To model the situation, we assume $x_1, x_2, x_3$ units of the three options are purchased (where the $x_i$ may be negative as well). Then, the cost of the portfolio is $8x_1 + 5x_2 + 3x_3$, which we want to be negative for an arbitrage opportunity to exist. So we get our first equation
$$8x_1 + 5x_2 + 3x_3 < 0$$
Then we model the payoff of the portfolio at maturity as $$C(T) = x_1 max(S(T) - K_1, 0) + x_2 max(S(T) - K_2, 0) + x_3 max(S(T) - K_3, 0)$$. This gives us a piecewise description of the payoff -
\begin{equation} C(T) = \left\{\begin{array}{lr} 0, & S(T) \le K_1 \\ x_1(S(T) - K_1), & K_1 \le S(T) \le K_2\\ (x_1 + x_2)S(T) - x_1K_1 - x_2K_2, & K_2 \le S(T) \le K_3\\ (x_1 + x_2 + x_3)S(T) - x_1K_1 - x_2K_2 - x_3K_3, & K_3 \le S(T) \end{array}\right. \end{equation}
Each of these should be non-negative if an arbitrage opportunity is to exist.
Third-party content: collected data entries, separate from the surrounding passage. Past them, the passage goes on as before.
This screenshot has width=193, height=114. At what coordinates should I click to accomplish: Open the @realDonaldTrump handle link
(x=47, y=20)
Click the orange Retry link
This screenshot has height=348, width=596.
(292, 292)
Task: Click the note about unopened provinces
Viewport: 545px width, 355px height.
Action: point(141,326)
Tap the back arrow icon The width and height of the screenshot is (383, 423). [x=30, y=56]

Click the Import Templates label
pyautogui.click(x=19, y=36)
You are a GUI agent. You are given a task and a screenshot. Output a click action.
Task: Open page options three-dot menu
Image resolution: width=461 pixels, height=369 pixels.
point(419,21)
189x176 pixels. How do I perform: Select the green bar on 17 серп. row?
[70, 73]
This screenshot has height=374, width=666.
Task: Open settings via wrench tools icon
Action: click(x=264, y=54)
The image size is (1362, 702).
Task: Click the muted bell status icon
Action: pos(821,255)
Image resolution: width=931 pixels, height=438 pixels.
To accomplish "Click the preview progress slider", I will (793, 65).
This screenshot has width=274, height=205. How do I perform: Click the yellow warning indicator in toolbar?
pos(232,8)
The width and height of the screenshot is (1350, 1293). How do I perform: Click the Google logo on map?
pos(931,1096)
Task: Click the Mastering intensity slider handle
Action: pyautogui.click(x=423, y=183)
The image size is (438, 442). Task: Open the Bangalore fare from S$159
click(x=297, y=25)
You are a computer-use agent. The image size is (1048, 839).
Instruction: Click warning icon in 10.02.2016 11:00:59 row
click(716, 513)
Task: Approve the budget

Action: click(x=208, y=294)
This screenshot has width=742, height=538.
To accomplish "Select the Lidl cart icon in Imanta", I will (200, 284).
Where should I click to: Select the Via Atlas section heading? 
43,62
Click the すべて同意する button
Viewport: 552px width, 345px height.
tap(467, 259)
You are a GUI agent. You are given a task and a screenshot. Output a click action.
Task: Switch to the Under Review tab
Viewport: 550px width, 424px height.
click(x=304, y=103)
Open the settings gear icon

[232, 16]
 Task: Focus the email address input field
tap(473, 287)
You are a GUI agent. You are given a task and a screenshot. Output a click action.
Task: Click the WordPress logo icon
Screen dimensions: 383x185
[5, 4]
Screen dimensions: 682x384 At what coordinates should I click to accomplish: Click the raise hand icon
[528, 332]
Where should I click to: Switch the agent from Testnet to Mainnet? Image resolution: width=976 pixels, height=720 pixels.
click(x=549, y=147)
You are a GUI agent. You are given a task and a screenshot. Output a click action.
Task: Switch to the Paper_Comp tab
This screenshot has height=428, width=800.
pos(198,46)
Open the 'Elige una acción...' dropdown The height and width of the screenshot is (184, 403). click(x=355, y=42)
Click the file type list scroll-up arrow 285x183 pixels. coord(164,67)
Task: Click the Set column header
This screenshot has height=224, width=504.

If we set $S(T) = K_3$, then we get $(x_1 + x_2)K_3 - x_1K_1 - x_2K_2 \geq 0$. Substituting the actual numbers in, we get $30x_1 + 10x_2 \geq 0$.
Now, here comes my confusion - the solution states that from the payoff description, we can also come up with a third condition $x_1 + x_2 + x_3 \geq 0$. I'm not sure how to arrive at this condition based on the current information we have. Any thoughts?